2014 was the year in which I was supposed to be in St. Petersburg for the White Nights Festival. Instead of standing by the waterfront watching the evening’s fireworks in Russia’s finest city, I was at the bar in my UK workplace explaining why I hadn’t – and would not be – going anywhere for the immediate future (at least). Yes, a scenario that played out repeatedly across the course of 2014.
My loss was small potatoes though, compared to the hardship suffered by residents of Kiev and Donetsk as their home turf was turned firstly into a civilian and then military battleground. Not forgetting those in Crimea too, of course. By comparison, I really can’t complain. A butterfly had indeed flapped its wings: this time in Ukraine, causing not only a hurricane there but ensuring that the far reaching effects of the storm’s tendrils were felt all across the globe.

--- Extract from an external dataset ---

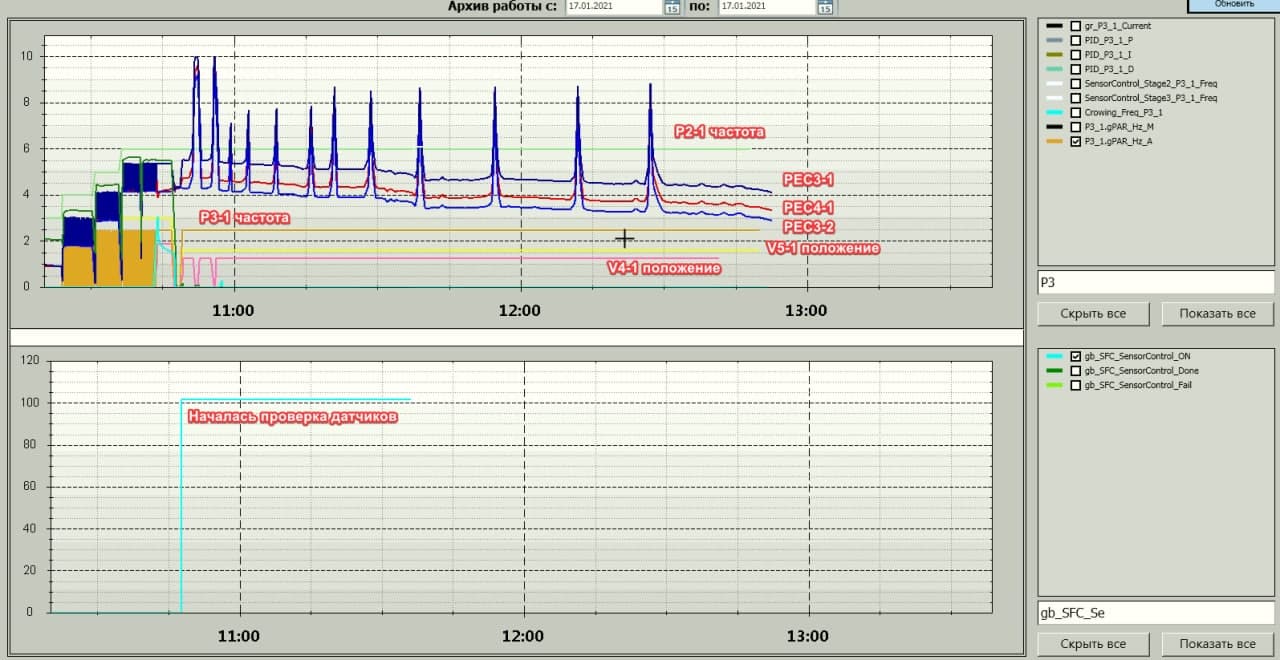Toggle gb_SFC_SensorControl_ON series off
Image resolution: width=1280 pixels, height=660 pixels.
(1076, 356)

Now it’s early 2015 and Russia Experience’s Odette Fussey is on the other end of the phone. We’ve finally caught up. No mean feat in itself after her hectic schedule fielding the Ukraine fallout, Trans-Siberian travel customers and the demands of the Christmas period. I ask the obvious question, the elephant in the room: “How have the events of the past year impacted the business?”.

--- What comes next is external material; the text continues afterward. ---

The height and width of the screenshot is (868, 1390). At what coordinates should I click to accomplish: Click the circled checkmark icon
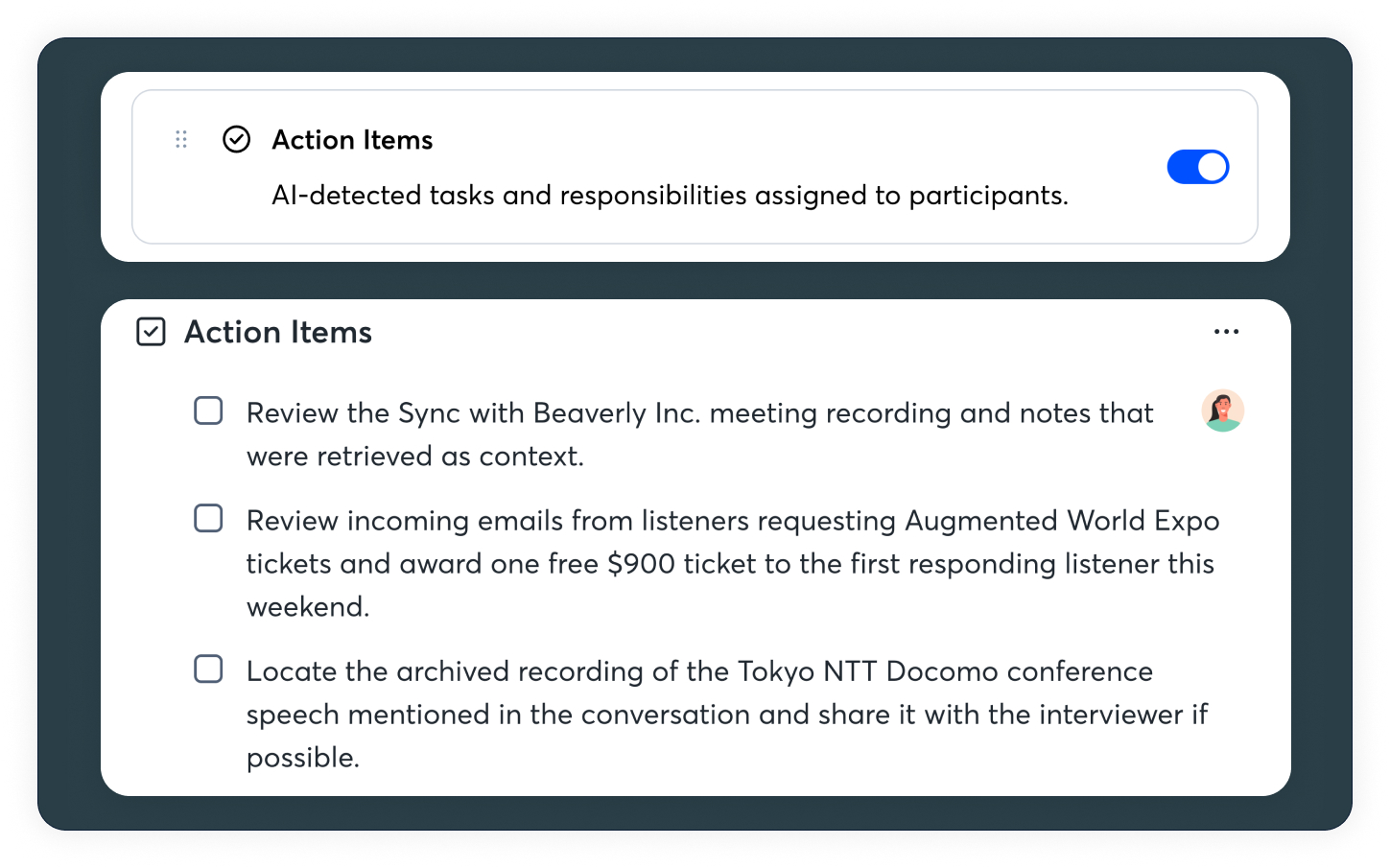236,140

“2014 started most buoyant,” she tells me “but Ukraine saw a drop in enquiries and bookings”. The mentality suddenly switched en mass to “put it on hold for next year”, with “next year” being ‘better’ of course. Well, that’s the theory. She reveals that the drop-off really started to bite when the “tit-for-tat” of sanctions and petulant responses came into play. Things escalated of course, giving us the sudden implication that we are in this for the long haul.
Odette provides a striking example of Russian ‘tat’ that impacts Western tourism directly: “Every UK tourist now has to go in person to the Russian Embassy as part of their visa application”. That’s remarkable. Previously all the dealings with the Embassy were fielded by Odette and crew. They took the brunt of the formalities – reduced to mere procedure, and your documentation miraculously fell from the sky into your lap. Not any more.
I have to ask why? What’s the official ‘justification’ for this? “It’s anti-terrorism,” she explains, with (I presume) a straight-face, “though it doesn’t apply to European or North American travellers”. Do you know any English tourists eager to blow up the Kremlin? Words fail.
It doesn’t bode well: “They introduce these rules,” she continues “and tend not to remove them later – in order to not lose face, even if it impacts their own country.”
Welcome to Russian psychology 101. ‘Face’ is a big, big deal over there; they tend to go in hard and not back down. To this, add the following facts: former premier Gorbachev’s concerns voiced in Der Spiegel that “the world is at risk of a nuclear war because of the tensions between Russia and the West over Ukraine”. Putin himself (non-too cryptically) also expressed an opinion that Russia should not be provoked (over Ukraine) as it is still a nuclear power. The combination of all of the above makes for a worrying scenario. Gorbachev’s other vision is of a new Cold War taking hold – hardly appealing but still preferable to instantaneous vaporisation.
And here we sit, talking about travel plans. Trips across Siberia: get ’em while they’re not radioactive.